## [Reading passage]
__________________________________________________
It’s time for the fastest two minutes in sports! Find your light blue shorts, dust off your
elitist fanciest hat, and prepare to google ‘Randy Moss horse racing’. Whether you’re on your way to place your bets or are headed to a derby party, I’m here to give you the rundown on the field to give you a leg up on the rest of the crowd. I’ll even give some FREE picks for all you degenerates out there!
NOTE: Odds are from KentuckyDerby.com as of 5/6 at 1:00 PM. All analysis is based on 30 seconds of research on the internet as I wrote.
1 – Lookin At Lee (28/1)
Solid red/black color scheme, but a stupid name. “Lookin At Lee” will sound great from the broadcast booth but that’s about it.
2 – Thunder Snow (17-1)
Cool name? Check. Born overseas? Check. Decent odds? Check. I’m intrigued.
3 – Fast and Accurate (38-1)
There’s a joke there somewhere… Gray horse, that’s cool I guess.
4 – Untrapped (60-1)
His name insinuates that he was at one point ‘trapped’ which is disappointing considering horses are enormous, fast, and strong. Any horse that was slow enough to get trapped is never going to win a race, which explains the long odds.
5 – Always Dreaming (4-1)
__________________________________________________
## [Data]
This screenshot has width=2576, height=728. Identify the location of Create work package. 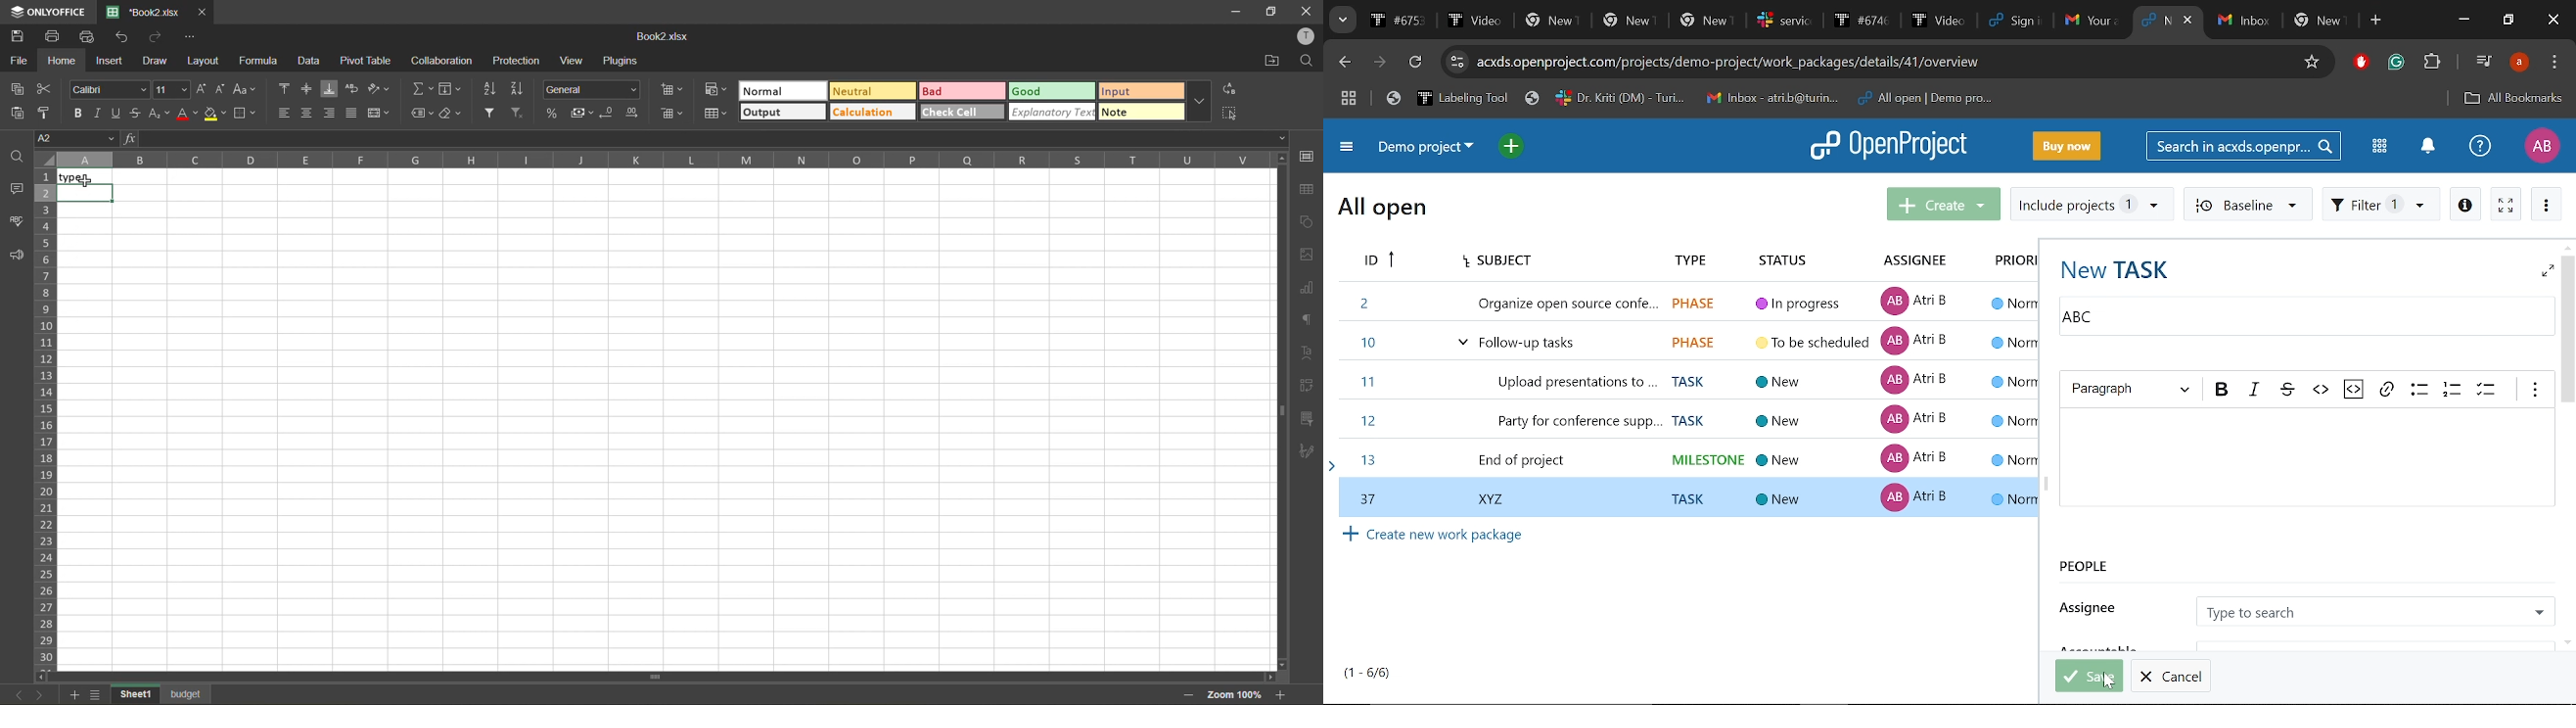
(1435, 535).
__________________________________________________
## [To do]
- A) Answer these questions about the Kentucky Derby preview:
(i) Which website are the odds taken from?
(ii) What odds are listed for Thunder Snow?
(iii) What color is Fast and Accurate?
- B) Retype the Kentucky Derby preview from "NOTE: Odds are" to "Always Dreaming (4-1)".
The listing has no connection to the Kentucky Derby preview.

## [Task-by-task outputs]
- A)
(i) KentuckyDerby.com
(ii) 17-1
(iii) Gray

- B)
NOTE: Odds are from KentuckyDerby.com as of 5/6 at 1:00 PM. All analysis is based on 30 seconds of research on the internet as I wrote.
1 – Lookin At Lee (28/1)
Solid red/black color scheme, but a stupid name. “Lookin At Lee” will sound great from the broadcast booth but that’s about it.
2 – Thunder Snow (17-1)
Cool name? Check. Born overseas? Check. Decent odds? Check. I’m intrigued.
3 – Fast and Accurate (38-1)
There’s a joke there somewhere… Gray horse, that’s cool I guess.
4 – Untrapped (60-1)
His name insinuates that he was at one point ‘trapped’ which is disappointing considering horses are enormous, fast, and strong. Any horse that was slow enough to get trapped is never going to win a race, which explains the long odds.
5 – Always Dreaming (4-1)